Extracted information:
____________
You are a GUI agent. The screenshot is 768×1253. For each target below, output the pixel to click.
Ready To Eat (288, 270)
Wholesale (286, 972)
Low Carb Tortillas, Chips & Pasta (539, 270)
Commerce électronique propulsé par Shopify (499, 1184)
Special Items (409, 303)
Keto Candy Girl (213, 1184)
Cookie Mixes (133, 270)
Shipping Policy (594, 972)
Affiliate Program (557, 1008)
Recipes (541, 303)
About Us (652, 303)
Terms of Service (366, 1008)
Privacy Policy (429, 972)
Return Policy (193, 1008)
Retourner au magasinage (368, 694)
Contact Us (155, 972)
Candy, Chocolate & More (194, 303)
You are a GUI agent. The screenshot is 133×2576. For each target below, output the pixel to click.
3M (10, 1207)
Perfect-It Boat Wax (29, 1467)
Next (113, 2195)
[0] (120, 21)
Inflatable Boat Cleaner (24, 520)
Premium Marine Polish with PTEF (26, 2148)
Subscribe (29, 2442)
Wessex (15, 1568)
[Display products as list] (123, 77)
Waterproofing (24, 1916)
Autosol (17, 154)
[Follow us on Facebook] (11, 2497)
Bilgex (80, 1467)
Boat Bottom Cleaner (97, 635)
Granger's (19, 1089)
____________
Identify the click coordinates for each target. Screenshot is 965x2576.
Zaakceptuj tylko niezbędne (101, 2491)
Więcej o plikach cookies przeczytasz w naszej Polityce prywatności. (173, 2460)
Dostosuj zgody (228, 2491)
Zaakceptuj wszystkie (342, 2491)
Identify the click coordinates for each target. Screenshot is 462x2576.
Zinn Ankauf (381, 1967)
____________
Prompt: Proceeding from the line containing "You are a GUI agent. The screenshot is 768×1253." through the line containing "Special Items (409, 303)", transcribe the lines above exactly, both end lines included.

Your response:
You are a GUI agent. The screenshot is 768×1253. For each target below, output the pixel to click.
Ready To Eat (288, 270)
Wholesale (286, 972)
Low Carb Tortillas, Chips & Pasta (539, 270)
Commerce électronique propulsé par Shopify (499, 1184)
Special Items (409, 303)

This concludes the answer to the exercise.